This simple example shows how to integrate C code with low-level interfaces written in Verilog.
The design improves the VGA example by adapting such design to the more capable NEXYS4 prototyping board.

file_simulate (link)

In this directory, an example of how Bambu can use IO libc primitives (open, read, write and close) is shown.

IP_integration (link)

This directory contains a simple example describing how to integrate and verify existing IPs with functions written in C that receives structs passed by pointers.

simple_asm (link)

This simple example shows how to integrate small snippet of Verilog in the HLS flow by making Bambu use Verilog as third assembler dialect.
Currently, only single output asm instructions are supported. In case outputs are included to pass the simulation the Intel and the ATT asm should be included.
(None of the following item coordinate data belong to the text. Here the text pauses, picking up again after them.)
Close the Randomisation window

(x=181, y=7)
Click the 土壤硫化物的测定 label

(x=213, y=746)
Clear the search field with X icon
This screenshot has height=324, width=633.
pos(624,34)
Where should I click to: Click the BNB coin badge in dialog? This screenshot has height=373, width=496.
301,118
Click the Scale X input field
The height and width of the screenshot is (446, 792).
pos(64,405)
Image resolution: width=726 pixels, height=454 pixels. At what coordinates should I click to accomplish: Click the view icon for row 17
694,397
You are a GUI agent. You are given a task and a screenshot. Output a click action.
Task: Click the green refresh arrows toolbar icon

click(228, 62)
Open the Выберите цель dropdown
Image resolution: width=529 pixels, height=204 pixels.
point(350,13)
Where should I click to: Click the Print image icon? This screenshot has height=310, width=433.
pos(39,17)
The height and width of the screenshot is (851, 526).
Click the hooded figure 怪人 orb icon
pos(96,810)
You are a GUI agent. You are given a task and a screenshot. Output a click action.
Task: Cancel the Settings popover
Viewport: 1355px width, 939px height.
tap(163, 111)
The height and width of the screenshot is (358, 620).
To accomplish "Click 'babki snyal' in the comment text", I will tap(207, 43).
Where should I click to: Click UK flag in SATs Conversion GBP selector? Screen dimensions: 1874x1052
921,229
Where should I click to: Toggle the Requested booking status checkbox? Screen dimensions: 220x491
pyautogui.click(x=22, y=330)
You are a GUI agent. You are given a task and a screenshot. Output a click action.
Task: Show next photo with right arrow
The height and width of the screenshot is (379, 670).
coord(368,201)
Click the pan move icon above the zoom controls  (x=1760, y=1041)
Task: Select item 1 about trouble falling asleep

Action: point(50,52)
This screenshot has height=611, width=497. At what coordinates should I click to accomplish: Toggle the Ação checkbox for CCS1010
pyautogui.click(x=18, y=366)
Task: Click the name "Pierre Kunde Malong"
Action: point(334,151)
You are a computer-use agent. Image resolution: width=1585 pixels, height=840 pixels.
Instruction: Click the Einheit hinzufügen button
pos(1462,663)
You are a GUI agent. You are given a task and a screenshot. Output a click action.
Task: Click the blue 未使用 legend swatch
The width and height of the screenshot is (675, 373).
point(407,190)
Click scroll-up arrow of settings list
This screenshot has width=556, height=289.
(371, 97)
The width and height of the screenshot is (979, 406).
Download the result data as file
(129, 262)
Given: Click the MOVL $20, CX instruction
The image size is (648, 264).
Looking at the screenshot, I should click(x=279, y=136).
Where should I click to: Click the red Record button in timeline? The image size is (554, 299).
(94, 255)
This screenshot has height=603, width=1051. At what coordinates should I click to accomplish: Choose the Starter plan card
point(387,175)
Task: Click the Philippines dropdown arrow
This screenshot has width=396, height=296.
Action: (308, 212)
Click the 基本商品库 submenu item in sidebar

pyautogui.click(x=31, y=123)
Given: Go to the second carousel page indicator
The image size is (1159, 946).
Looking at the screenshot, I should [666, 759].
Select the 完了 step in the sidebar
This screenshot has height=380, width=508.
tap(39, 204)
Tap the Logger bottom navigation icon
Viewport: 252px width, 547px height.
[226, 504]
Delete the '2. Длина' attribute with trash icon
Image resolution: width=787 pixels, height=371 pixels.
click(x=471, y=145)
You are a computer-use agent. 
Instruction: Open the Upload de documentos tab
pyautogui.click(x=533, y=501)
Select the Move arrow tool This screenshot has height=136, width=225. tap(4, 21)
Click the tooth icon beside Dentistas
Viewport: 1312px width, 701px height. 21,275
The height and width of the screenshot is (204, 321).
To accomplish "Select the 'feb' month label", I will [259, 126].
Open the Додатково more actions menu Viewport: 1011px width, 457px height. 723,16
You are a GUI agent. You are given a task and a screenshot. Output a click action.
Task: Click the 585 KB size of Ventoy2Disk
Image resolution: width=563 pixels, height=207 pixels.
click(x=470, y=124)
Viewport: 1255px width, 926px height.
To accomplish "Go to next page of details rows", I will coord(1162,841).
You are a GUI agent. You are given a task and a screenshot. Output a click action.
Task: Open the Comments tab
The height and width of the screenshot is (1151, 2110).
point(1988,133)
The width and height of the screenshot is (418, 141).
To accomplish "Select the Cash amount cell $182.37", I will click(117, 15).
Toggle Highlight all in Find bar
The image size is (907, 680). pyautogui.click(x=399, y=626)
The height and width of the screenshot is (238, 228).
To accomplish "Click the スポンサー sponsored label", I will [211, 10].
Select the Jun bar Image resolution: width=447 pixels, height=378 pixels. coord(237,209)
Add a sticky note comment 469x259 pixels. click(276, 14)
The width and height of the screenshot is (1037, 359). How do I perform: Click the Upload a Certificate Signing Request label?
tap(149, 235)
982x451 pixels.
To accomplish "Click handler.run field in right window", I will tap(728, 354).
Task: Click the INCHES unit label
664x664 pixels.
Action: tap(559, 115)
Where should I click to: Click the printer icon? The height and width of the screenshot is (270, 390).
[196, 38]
For asm having only inputs, such asm string could be safely left empty.
A detailed reference on how asm statements are considered by GCC could be found at this link:https://gcc.gnu.org/onlinedocs/gcc/Extended-Asm.html.

python-bindings (link)

This directory includes an example showing how to integrate Python for design verification.

led_example (link)

This directory includes an example of a simple GPIO controller developed to show how to integrate Verilog IPs with plain C.

pong (link)

This directory includes the Pong game ported to Nexys4 prototyping board. Pong was the first game developed by Atari Inc. and was designed and built by Allan Alcorn. Further information can be found at https://en.wikipedia.org/wiki/Pong.
The code has been ported by Fabrizio Ferrandi by adapting an SDL based tutorial to the PandA methodology for the integration of low-level IP cores written in Verilog.
The original SDL code can be found at http://www.aaroncox.net/tutorials/arcade/PaddleBattle.html.
The artificial intelligence used to control the computer paddle is based on a random function described at http://burtleburtle.net/bob/rand/smallprng.html

breakout (link)

This directory includes the breakout game ported to Nexys4 prototyping board. The game was designed by Nolan Bushnell, Steve Wozniak, and Steve Bristow. History of Breakout game can be found at this link: https://en.wikipedia.org/wiki/Breakout_%28video_game%29.
The code has been ported by Fabrizio Ferrandi by adapting an SDL based tutorial to the PandA methodology for the integration of low-level IP cores written in Verilog.
The original SDL code can be found at http://www.aaroncox.net/tutorials/arcade/BRICKBreaker.html.

MachSuite (link)

This directory contains the scripts, the results and code of the MachSuite benchmarks set which is described in this paper:

Brandon Reagen, Robert Adolf, Sophia Yakun Shao, Gu-Yeon Wei, and David Brooks.
“MachSuite: Benchmarks for Accelerator Design and Customized Architectures.”
2014 IEEE International Symposium on Workload Characterization.

hls_study (link)

This directory includes the scripts, the updated results and the code related to this paper:

R. Nane, V. M. Sima, C. Pilato, J. Choi, B. Fort, A. Canis, Y. T. Chen, H. Hsiao, S. Brown, F. Ferrandi, J. Anderson, and K. Bertels, “A Survey and Evaluation of FPGA High-Level Synthesis Tools,” IEEE Transactions on Computer-Aided Design of Integrated Circuits and Systems, vol. PP, iss. 99, pp. 1-1, 2016.

softfloat (link)

This directory includes scripts and code testing single and double precision basic operations: division, subtraction, addition and multiplication.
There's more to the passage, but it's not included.